The fact is choreographers in the United States are sorely underserved and lack the resources to create and rehearse their craft. If dance is to thrive and endure nationally, dance makers need rehearsal time and space, the bodies to move through that space, and community resources to bring their works into the public domain.
Over the past decade of collaboration to offer one of the strongest dance residency and performance programs in the country, DANCECleveland and The University of Akron have discussed the possibility of creating a new national center for choreography to help meet these needs. Knight Foundation asked if we had an idea that could be transformative, and this concept piqued their interest.

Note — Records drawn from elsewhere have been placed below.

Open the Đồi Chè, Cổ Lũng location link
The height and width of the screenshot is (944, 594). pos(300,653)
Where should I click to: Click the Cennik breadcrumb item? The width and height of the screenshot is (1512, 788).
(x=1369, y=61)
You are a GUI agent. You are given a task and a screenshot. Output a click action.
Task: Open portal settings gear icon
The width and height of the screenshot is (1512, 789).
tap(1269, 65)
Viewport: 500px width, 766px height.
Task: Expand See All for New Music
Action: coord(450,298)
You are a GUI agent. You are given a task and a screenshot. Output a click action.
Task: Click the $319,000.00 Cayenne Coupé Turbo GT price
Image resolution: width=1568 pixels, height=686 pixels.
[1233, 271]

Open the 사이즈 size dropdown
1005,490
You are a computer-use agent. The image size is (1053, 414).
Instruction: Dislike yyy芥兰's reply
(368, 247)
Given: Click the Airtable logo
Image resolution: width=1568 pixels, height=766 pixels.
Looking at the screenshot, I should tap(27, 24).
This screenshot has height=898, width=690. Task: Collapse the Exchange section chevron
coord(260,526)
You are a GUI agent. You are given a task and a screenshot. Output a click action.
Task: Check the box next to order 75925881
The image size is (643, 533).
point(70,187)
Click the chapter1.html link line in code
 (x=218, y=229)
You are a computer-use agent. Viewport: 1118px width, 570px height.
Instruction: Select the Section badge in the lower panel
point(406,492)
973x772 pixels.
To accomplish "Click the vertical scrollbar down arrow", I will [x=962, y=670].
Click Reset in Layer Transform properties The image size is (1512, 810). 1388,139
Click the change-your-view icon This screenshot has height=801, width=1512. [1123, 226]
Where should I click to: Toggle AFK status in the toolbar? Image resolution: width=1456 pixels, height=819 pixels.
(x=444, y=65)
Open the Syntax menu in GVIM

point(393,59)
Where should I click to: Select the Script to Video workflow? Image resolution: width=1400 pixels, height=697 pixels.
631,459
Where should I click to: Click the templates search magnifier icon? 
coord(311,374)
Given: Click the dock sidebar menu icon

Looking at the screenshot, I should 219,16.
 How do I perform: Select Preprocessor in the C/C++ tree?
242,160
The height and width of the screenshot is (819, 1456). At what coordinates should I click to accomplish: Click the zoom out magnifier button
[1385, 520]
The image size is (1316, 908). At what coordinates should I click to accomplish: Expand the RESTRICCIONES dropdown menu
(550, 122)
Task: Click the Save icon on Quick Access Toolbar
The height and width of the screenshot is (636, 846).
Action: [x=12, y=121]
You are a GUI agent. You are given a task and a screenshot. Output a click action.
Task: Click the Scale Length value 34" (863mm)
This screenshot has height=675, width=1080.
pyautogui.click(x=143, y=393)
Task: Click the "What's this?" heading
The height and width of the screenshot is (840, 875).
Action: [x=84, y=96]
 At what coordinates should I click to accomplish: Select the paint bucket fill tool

Now, with Knight Foundation's $5 million pledge in support, both time and space will be provided to the most creative dance makers around the nation. The National Center for Choreography at The University of Akron will engage the rich cultural resources of northeast Ohio. This will be only the second such center in the U.S. the other is the Maggie Allesee National Center for Choreography at Florida State University. The nation needs this new center. In France, there are 19.
The new center, which will operate as a stand-alone, non-profit organization, will select national choreographers and dance companies for residencies. Choreographers chosen for residencies will receive stipends and access to the rich academic and creative resources of a comprehensive university including the world-class facilities of the university's Center for Dance and Theatre, and the 3000-seat E.J. Thomas Performing Arts Hall.
Choreographers can also take advantage of the rich cultural climate of northeast Ohio, perhaps using spaces at other colleges and universities in the area and at Cleveland's Playhouse Square, the largest U.S. theater complex outside of New York City. They can tap into the creative energy of the region, engage students in their craft and take the work they accomplish back to cities around the country for performances.
The opportunities for students at The University of Akron are exciting. They will reap the benefits of having prominent choreographers on campus and in the studios. Student choreographers will increase their knowledge of the business side of their craft understanding how to effectively communicate and work with presenters and venues, creating opportunities for peer review of work in progress and advocating for the presentation of new dances.
While the center is launching, dance making is already underway, with three pilot residencies at The University of Akron already in the works with selected choreographers John Jasperse (New York City); Carrie Hanson/The Seldoms (Chicago); and Camille A. Brown & Dancers (New York City).
The vision is taking shape and talented choreographers are arriving to create those dances that will likely be seen on stages throughout the country in coming years and create lasting memories for audiences far and wide. We look forward to joining in the applause.